It’s been some time since I’ve delivered an update for everyone. Tiah has posted some small updates on the Facebook Page, but we realize not all of you use Facebook. I had a grand vision for regular updates here this summer, but while I avoided much for side effects for much of my treatments, July presented some not entirely unexpected complications.
July started quietly enough, but as we got into the last round of treatments it seemed as if I got punched in the face. Nausea, while minor, came upon me more frequently. Despite sleeping the majority of each day, I was always tired. Consistent back aches had me at the chiropractor 2-3 times a week. The strong appetite I had been maintaining was beginning to wane, and during the summer heat I always felt a chill.
So Called End
As we got into the last scheduled week of treatments, I was describing my cough and side effects to the nurse, and she thought the oncologist should weigh in. What we expected to be a short treatment and small celebration of completing the 4 rounds of chemo turned into a full day at the hospital as we checked blood work, got x-rays, and a CT scan. It was determined I had the early stages of pneumonia, was prescribed antibiotics, and they decided it would be best to cancel the last chemo treatment.
But Wait, There’s More…
Just a few days later, Tiah came home, took my temperature, and with the ear ache I developed that day I agreed to go in to the hospital. The emergency room determined my blood pressure was different enough that another CT scan was warranted, which led to the determination there was not only pneumonia but also blood clots in my lungs as well. This began my 8 day stay at Sanford which included more testing, lots of blood work, way too many fluids via IVs (because it took 2 to for my veins to handle them), and slightly compromised kidneys. It took a few days to get things stabilized and confirm my kidneys were sufficiently improving before they allowed me to go home.

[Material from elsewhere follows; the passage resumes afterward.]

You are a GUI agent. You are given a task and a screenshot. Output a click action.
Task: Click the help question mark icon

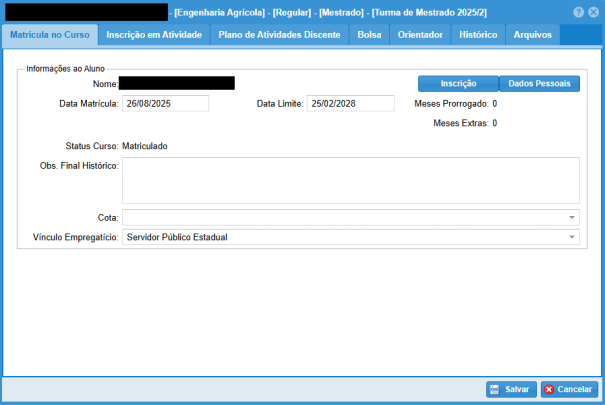[x=579, y=12]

It was such a relief when I could finally go home, but back aches and exhaustion continued. I was also prescribed blood thinners, and had to remember to take that pill every day, along with continued blood work to make sure my blood was within a certain range. We soon had a follow up with another doctor, whose concern with my continued coughing and shortness of breath ran more tests and determined I still had pneumonia. I had been sent home from the hospital without antibiotics, but now was given a shot which jump started my immune system and had me feeling better within a day, but again added antibiotics to my daily pill regimen.
That is my summary of the events of July. I often describe this journey as looking ahead see the light at the end of the tunnel. I didn’t realize at the beginning just how long the tunnel is. Or that it’s under construction, and there are detours in the tunnel, and the tunnel is on fire, and the car keeps breaking down. Seemingly every time I have had something good to look forward to, the end of a process, or just maybe being able to put a relatively definitive time frame on when life will be sort of normal again, some new thing punches me in the face and says not yet. But we keep getting back up after we’re knocked down (it’s ok if you’re thinking of Chumbawumba now) and getting to the next thing. Thanks so much for all your prayers helping us through it all.